■ **EXERCISE OBJECTIVE**
Format the listing below as a Markdown table with the columns Row and Listing line, covering only the span from the line that contains "The width and" through the line that contains "Action: [222, 577]" and skipping any blank lines. Leave the pictures out of the table.

■ **SOURCE DATA**
======
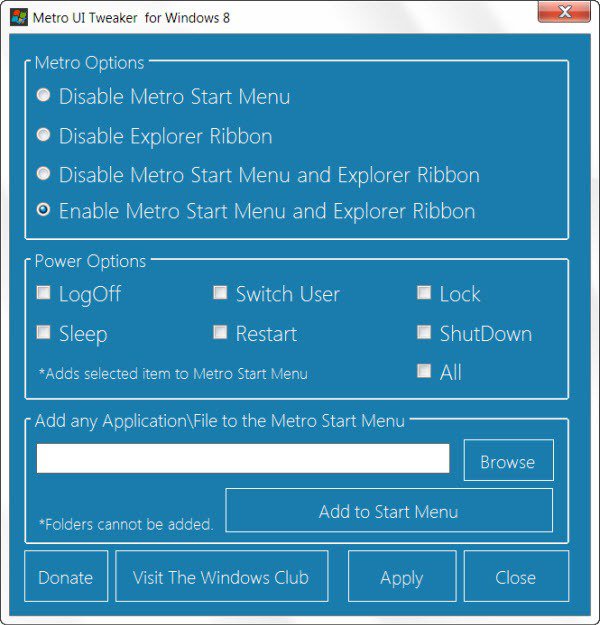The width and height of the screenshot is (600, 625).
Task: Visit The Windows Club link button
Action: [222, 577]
======
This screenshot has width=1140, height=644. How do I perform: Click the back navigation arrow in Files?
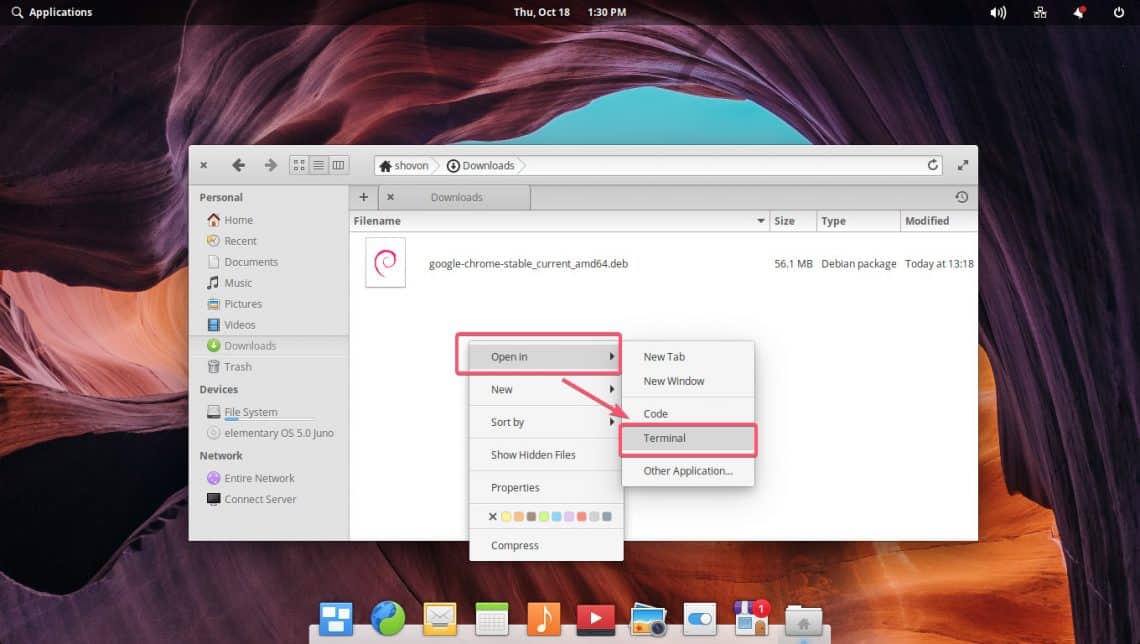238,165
======
■ **FULL SOLUTION**
| Row | Listing line |
|---|---|
| 1 | The width and height of the screenshot is (600, 625). |
| 2 | Task: Visit The Windows Club link button |
| 3 | Action: [222, 577] |